CVE-2025-24991 is a vulnerability classified as CWE-125 (Out-of-bounds Read) affecting the NTFS file system driver in Microsoft Windows 10 Version 1809 (build 10.0.17763.0). The flaw allows an authorized attacker with local access to perform an out-of-bounds read operation, which can lead to disclosure of sensitive information residing in memory. This vulnerability requires the attacker to have local user privileges and to interact with the system (e.g., opening a specially crafted file or triggering a specific NTFS operation). The vulnerability does not require elevated privileges, but it does not allow modification or disruption of system operations, limiting its impact to confidentiality breaches only. The CVSS 3.1 base score is 5.5, reflecting medium severity, with the vector indicating local attack vector (AV:L), low attack complexity (AC:L), no privileges required (PR:N), user interaction required (UI:R), unchanged scope (S:U), high confidentiality impact (C:H), no integrity or availability impact (I:N/A:N), and functional exploit code (E:F) with official remediation (RL:O) and confirmed report confidence (RC:C). No public exploits are known at this time, and no patches have been released, though the vulnerability has been officially published and tracked by CISA. The vulnerability arises from improper bounds checking in NTFS processing code, which can cause the system to read memory beyond intended buffers, potentially leaking sensitive data such as kernel memory or user data.

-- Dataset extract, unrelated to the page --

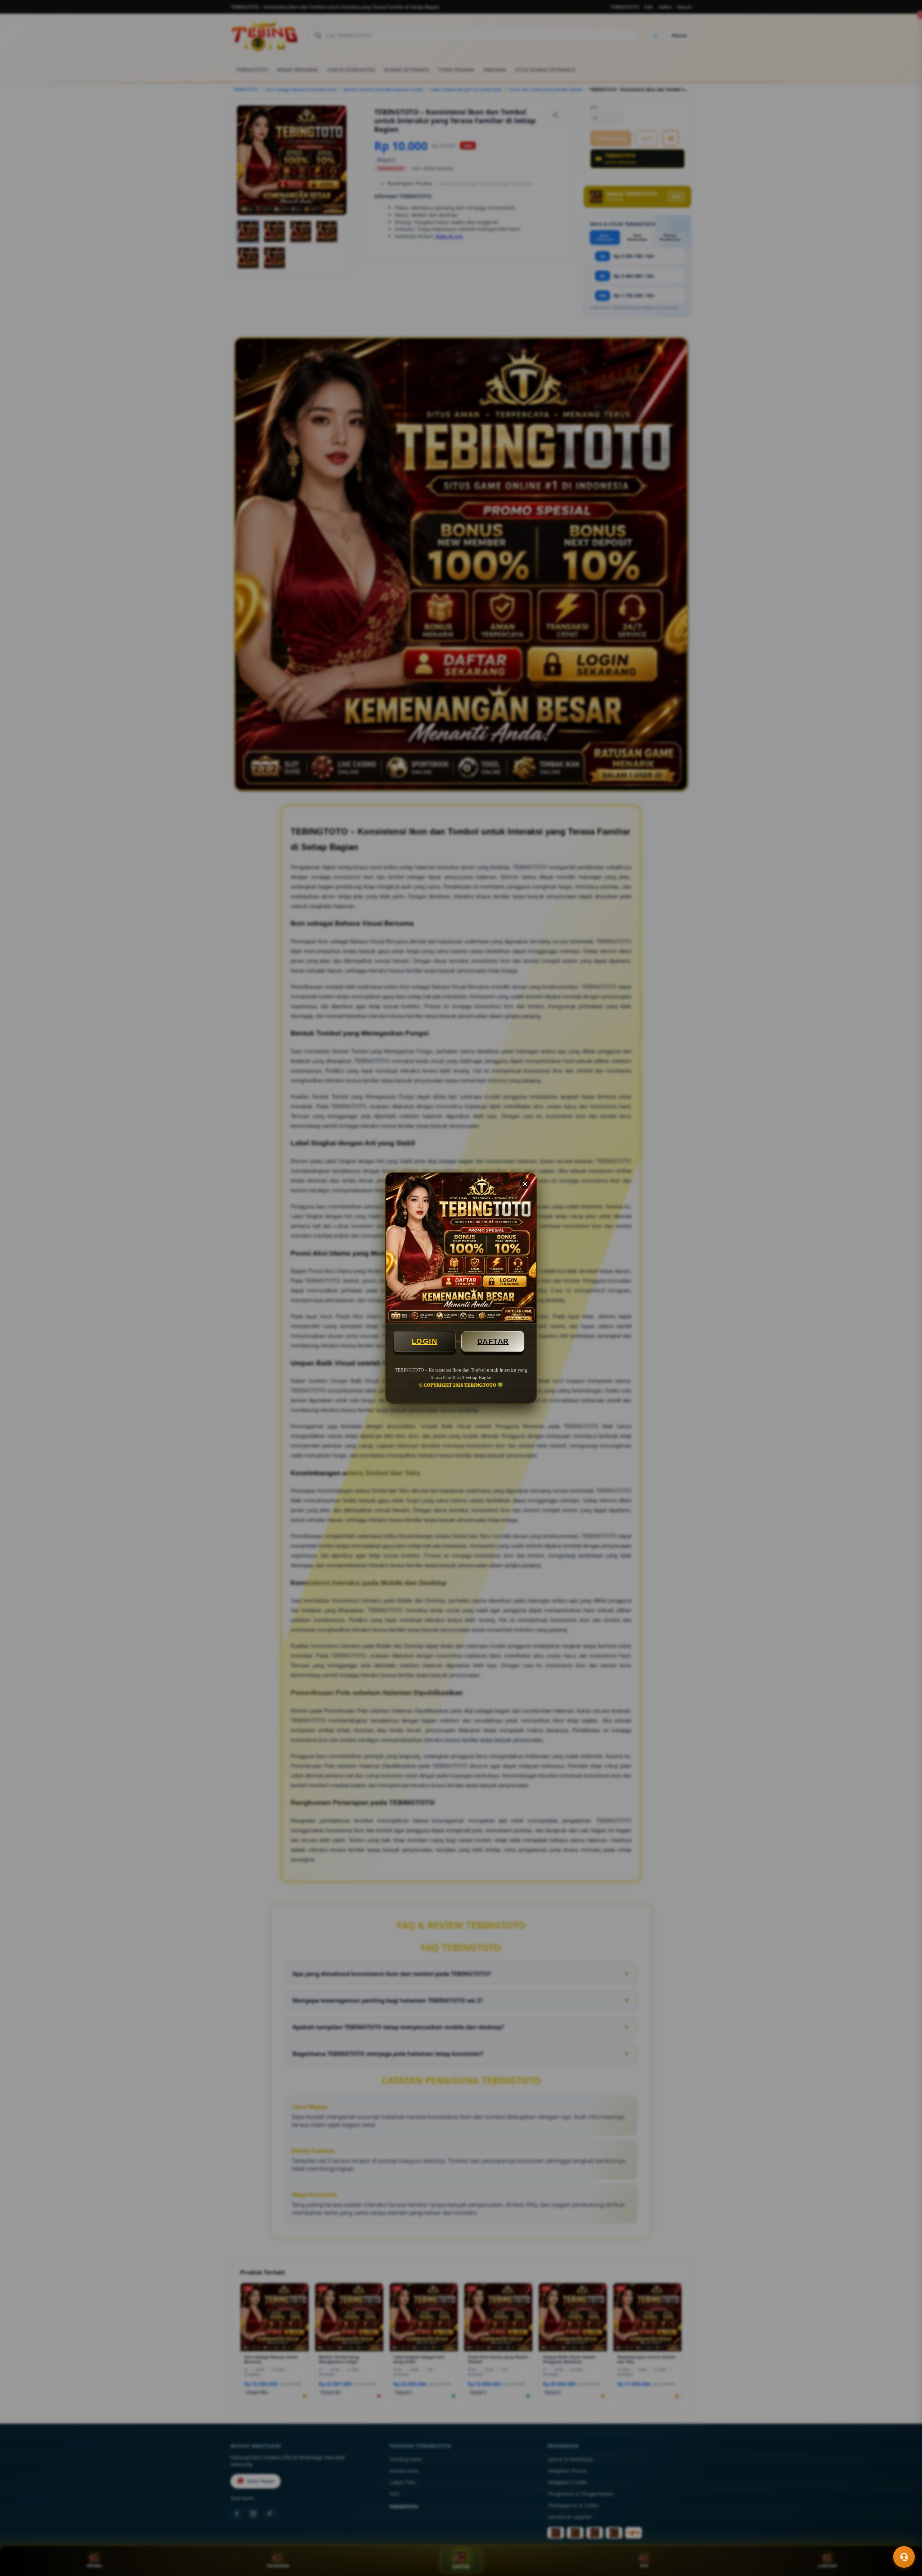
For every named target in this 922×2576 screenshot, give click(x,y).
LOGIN (425, 1341)
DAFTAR (493, 1341)
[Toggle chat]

For European organizations, this vulnerability poses a risk primarily to confidentiality, as attackers with local access could extract sensitive information from memory. This could include credentials, cryptographic keys, or other sensitive data stored in memory buffers related to NTFS operations. While the vulnerability does not allow privilege escalation or system disruption, the exposure of confidential data could facilitate further attacks or data breaches. Organizations in sectors such as finance, healthcare, government, and critical infrastructure, where sensitive data is processed and stored on Windows 10 Version 1809 systems, are particularly at risk. The requirement for local access and user interaction limits remote exploitation, but insider threats or compromised endpoints could be leveraged to exploit this vulnerability. The lack of a patch increases the window of exposure, emphasizing the need for proactive mitigation. Additionally, legacy systems still running Windows 10 Version 1809, which is an older release, may be more vulnerable due to reduced vendor support and patching frequency.

1. Restrict local user access: Limit the number of users with local access to Windows 10 Version 1809 systems, especially those handling sensitive data. 2. Apply principle of least privilege: Ensure users operate with minimal privileges necessary to reduce potential attack vectors. 3. Monitor and audit local activity: Implement enhanced logging and monitoring of local file system operations and user activities to detect suspicious behavior indicative of exploitation attempts. 4. Disable or restrict use of NTFS features that may be exploited if feasible, or isolate critical systems to reduce exposure. 5. Maintain up-to-date endpoint protection and behavioral detection tools capable of identifying anomalous memory reads or file system access patterns. 6. Plan and prioritize upgrading affected systems to a more recent, supported Windows version with active security updates. 7. Once Microsoft releases an official patch, deploy it promptly across all affected systems. 8. Educate users about the risks of opening untrusted files or performing unverified operations that could trigger the vulnerability. 9. Use application whitelisting and restrict execution of unauthorized code to reduce risk of local exploitation. 10. Employ network segmentation to limit lateral movement from compromised endpoints.